Length of a perpendicular from a point $\left({x}_{1} , {y}_{1}\right)$ to the line $a x + b y + c = 0$ is given by $\frac{| a {x}_{1} + b {y}_{1} + c |}{\sqrt{{a}^{2} + {b}^{2}}}$

Hence length of perpendicular from $\left(0 , 0\right)$ to $3 x - 4 y - 30 = 0$ is $\frac{| 3 \cdot 0 + \left(- 4\right) \cdot 0 - 30 |}{\sqrt{{3}^{2} + {\left(- 4\right)}^{2}}} = \frac{30}{\sqrt{9 + 16}} = \frac{30}{5} = 6$

But this is radius of the circle. Hence, equation of circle will be

${\left(x - 0\right)}^{2} + {\left(y - 0\right)}^{2} = {6}^{2}$ or

${x}^{2} + {y}^{2} = 36$

Jul 17, 2016

Reqd. eqn. of the circle is ${x}^{2} + {y}^{2} = 36$.

#### Explanation:

To determine the eqn. of a circle, we need its (i) centre, and, (ii) the

radius. As the centre is given to be the Origin $O \left(0 , 0\right)$, let us

suppose that the radius of the circle is $r$.

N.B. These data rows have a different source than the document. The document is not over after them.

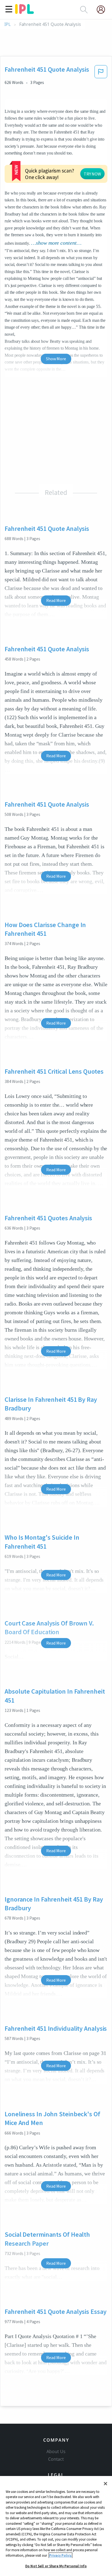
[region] (56, 2526)
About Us (55, 2451)
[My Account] (103, 9)
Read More (56, 600)
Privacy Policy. (60, 2555)
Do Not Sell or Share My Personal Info (56, 2566)
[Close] (105, 2484)
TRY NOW (92, 174)
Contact (56, 2459)
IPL (7, 24)
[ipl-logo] (24, 12)
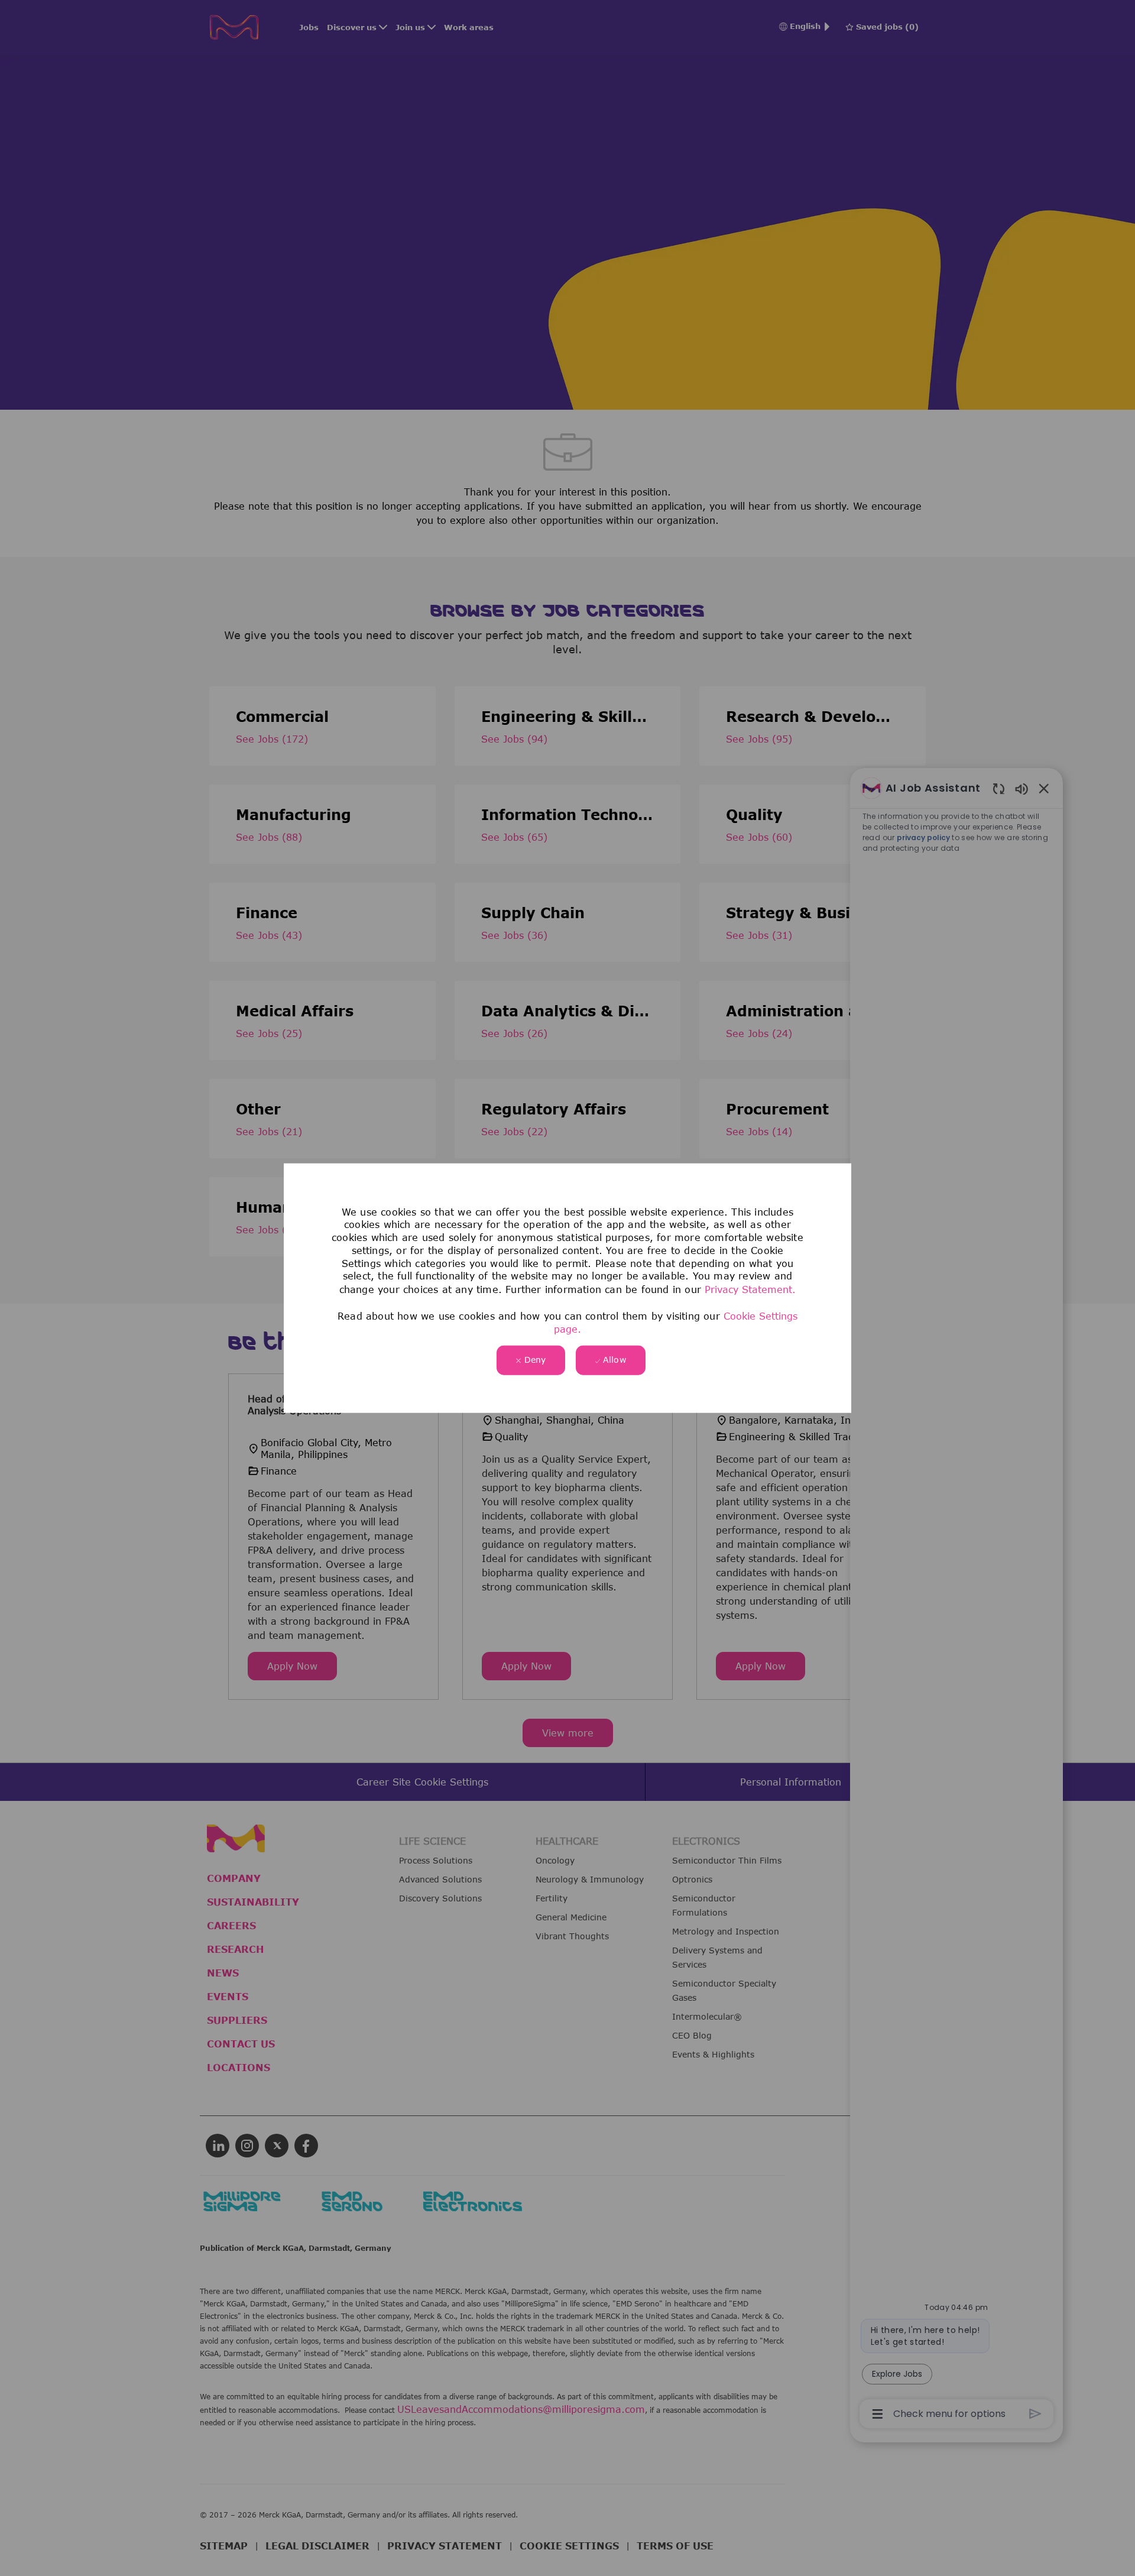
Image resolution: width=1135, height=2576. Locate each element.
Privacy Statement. (750, 1289)
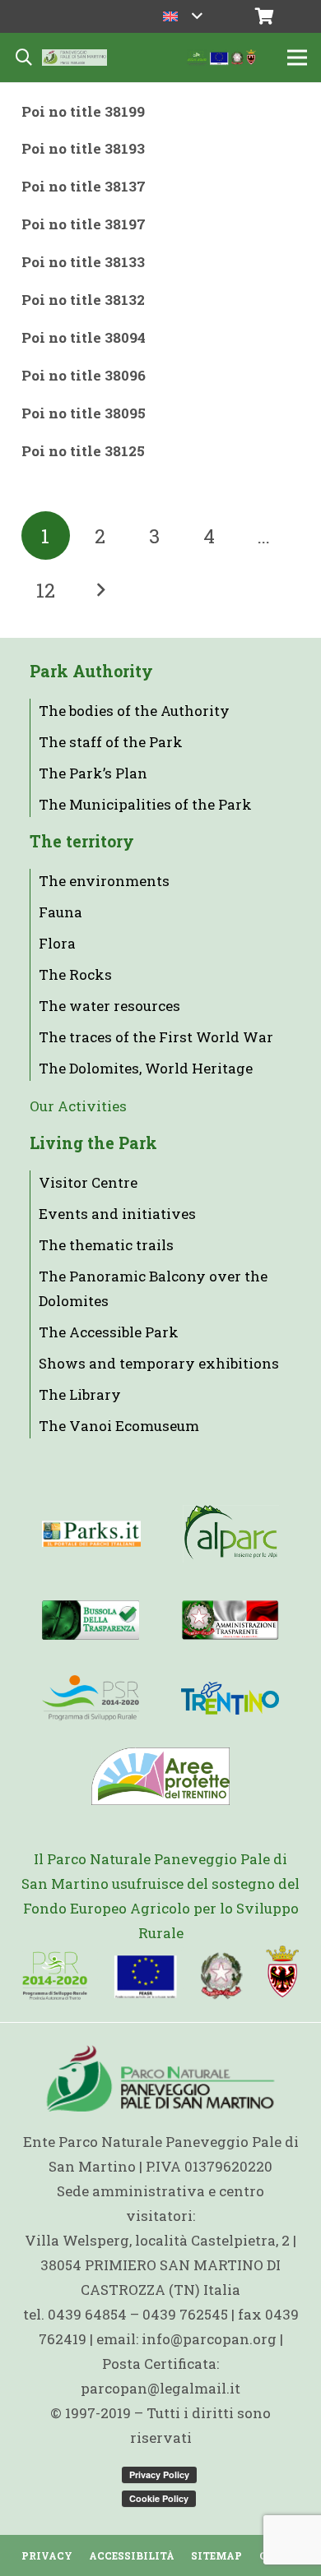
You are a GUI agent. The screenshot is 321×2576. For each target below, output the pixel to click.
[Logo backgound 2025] (74, 57)
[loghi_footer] (160, 1973)
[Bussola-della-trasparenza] (90, 1620)
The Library (80, 1394)
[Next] (100, 590)
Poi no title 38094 (83, 337)
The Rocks (75, 974)
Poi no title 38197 (83, 224)
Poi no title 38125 (83, 450)
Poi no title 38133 (83, 261)
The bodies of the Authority (134, 710)
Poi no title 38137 (83, 186)
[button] (182, 16)
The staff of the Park (111, 741)
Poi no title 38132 (83, 299)
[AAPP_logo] (160, 1776)
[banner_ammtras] (230, 1620)
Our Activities (78, 1105)
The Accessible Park (109, 1332)
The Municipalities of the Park (145, 804)
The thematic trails (106, 1244)
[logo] (90, 1698)
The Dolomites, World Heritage (146, 1068)
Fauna (60, 912)
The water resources (109, 1005)
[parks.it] (91, 1534)
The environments (104, 880)
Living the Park (93, 1143)
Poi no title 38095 (83, 413)
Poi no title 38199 (83, 111)
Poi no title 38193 (83, 148)
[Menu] (297, 57)
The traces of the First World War (156, 1036)
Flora (57, 943)
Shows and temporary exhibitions (159, 1363)
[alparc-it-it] (231, 1534)
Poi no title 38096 (83, 375)
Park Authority (91, 671)
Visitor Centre (88, 1182)
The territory (82, 841)
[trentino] (230, 1698)
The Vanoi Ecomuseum (119, 1425)
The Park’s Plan (93, 773)
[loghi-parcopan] (222, 57)
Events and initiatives (117, 1213)
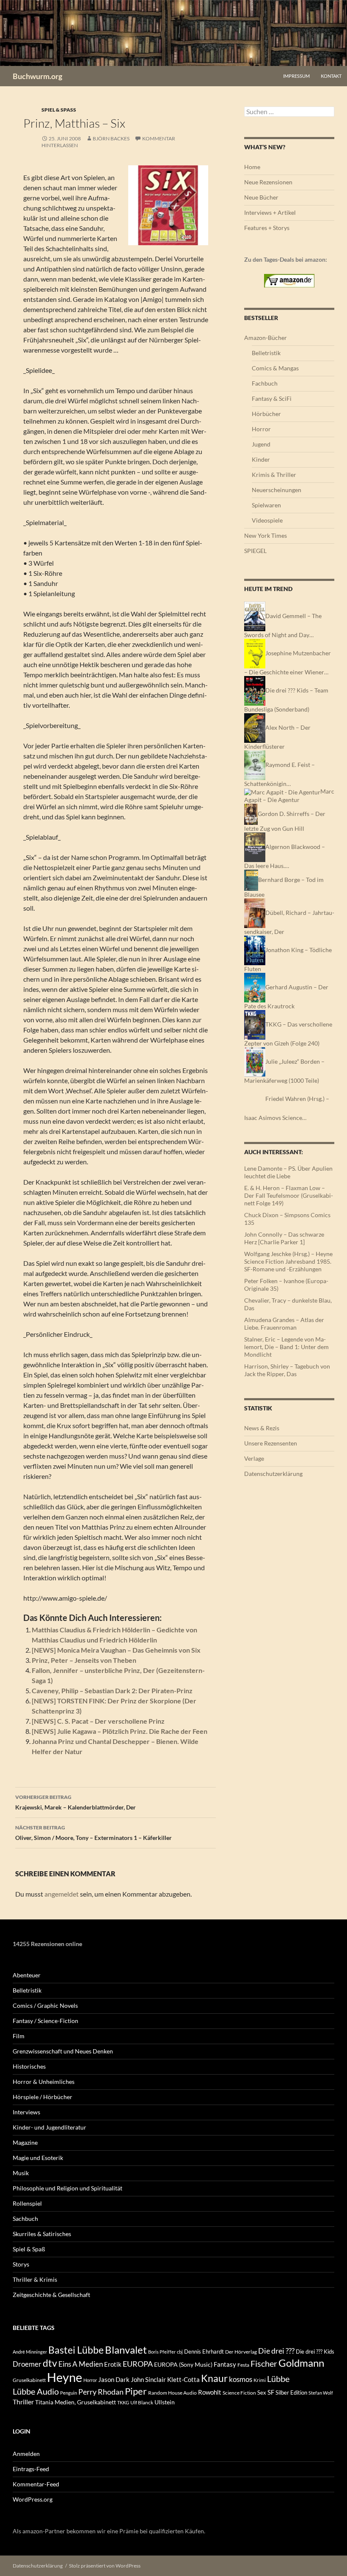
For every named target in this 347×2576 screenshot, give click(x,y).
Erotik (112, 2364)
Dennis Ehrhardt (204, 2351)
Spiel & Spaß (58, 110)
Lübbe (278, 2379)
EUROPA (138, 2363)
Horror (261, 429)
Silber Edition (291, 2392)
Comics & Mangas (275, 368)
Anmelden (26, 2453)
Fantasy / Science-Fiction (45, 2020)
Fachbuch (265, 383)
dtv (50, 2363)
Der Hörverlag (241, 2352)
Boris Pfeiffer (162, 2351)
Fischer (264, 2363)
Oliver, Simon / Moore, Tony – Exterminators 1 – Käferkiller (93, 1832)
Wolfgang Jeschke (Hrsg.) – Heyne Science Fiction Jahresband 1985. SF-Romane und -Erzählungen (288, 1261)
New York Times (265, 535)
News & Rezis (261, 1428)
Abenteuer (27, 1975)
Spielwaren (266, 505)
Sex (261, 2392)
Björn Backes (111, 138)
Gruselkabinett (29, 2380)
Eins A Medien (80, 2364)
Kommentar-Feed (36, 2484)
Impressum (296, 76)
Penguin (68, 2392)
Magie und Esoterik (38, 2157)
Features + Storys (266, 227)
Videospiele (267, 520)
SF (270, 2392)
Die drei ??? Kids (315, 2351)
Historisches (29, 2066)
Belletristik (266, 352)
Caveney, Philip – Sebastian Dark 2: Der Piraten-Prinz (112, 1690)
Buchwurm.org (37, 76)
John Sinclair (148, 2379)
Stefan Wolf (320, 2392)
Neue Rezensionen (268, 182)
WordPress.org (32, 2499)
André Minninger (30, 2351)
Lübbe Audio (36, 2391)
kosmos (240, 2379)
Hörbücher (266, 413)
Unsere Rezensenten (270, 1443)
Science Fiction (239, 2393)
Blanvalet (126, 2349)
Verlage (254, 1458)
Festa (243, 2365)
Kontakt (331, 76)
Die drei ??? (276, 2350)
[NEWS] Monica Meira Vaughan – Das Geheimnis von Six (116, 1650)
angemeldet (61, 1894)
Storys (21, 2264)
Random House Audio (172, 2393)
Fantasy (225, 2364)
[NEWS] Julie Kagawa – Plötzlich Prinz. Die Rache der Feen (119, 1731)
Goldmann (301, 2363)
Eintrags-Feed (31, 2468)
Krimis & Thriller (274, 474)
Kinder (261, 459)
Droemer (27, 2364)
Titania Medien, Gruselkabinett (75, 2402)
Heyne (64, 2377)
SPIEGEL (255, 550)
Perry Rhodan (101, 2391)
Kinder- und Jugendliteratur (49, 2127)
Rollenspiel (27, 2203)
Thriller (23, 2402)
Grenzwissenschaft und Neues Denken (63, 2051)
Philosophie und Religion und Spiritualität (67, 2188)
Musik (21, 2172)
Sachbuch (25, 2218)
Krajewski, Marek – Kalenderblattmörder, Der (75, 1802)
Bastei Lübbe (76, 2350)
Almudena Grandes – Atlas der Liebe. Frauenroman (284, 1323)
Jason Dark (113, 2379)
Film (19, 2035)
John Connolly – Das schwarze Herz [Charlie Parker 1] (284, 1238)
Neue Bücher (261, 197)
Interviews (26, 2112)
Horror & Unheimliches (43, 2081)
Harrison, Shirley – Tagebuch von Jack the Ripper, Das (287, 1370)
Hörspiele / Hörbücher (42, 2096)
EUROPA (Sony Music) (183, 2364)
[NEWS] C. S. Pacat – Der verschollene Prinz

Now the line $l : 3 x - 4 y - 30 = 0$ is tgt. to the circle. So, by

Geometry , we know that the **$\bot$ dist., say $d$, from the

Centre $O$ to the tgt. line $l$ must equal radius $r$.**

$\therefore d = r \Rightarrow | 3 \left(0\right) - 4 \left(0\right) - 30 \frac{|}{\sqrt{{\left(3\right)}^{2} + {\left(4\right)}^{2}}} = r \Rightarrow r = \frac{30}{5} = 6$

Now, the eqn. of a circle having centre at $\left(h , k\right)$ & radius $r$, is

given by, ${\left(x - h\right)}^{2} + {\left(y - k\right)}^{2} = {r}^{2}$. Hence, in our case, the reqd.

eqn. is ${x}^{2} + {y}^{2} = 36$.

Note : The $\bot$dist. $d$ from a pt. $\left({x}_{1} , {y}_{1}\right)$ to a line $l : a x + b y + c = 0$

is $d = | a {x}_{1} + b {y}_{1} + c \frac{|}{\sqrt{{a}^{2} + {b}^{2}}} .$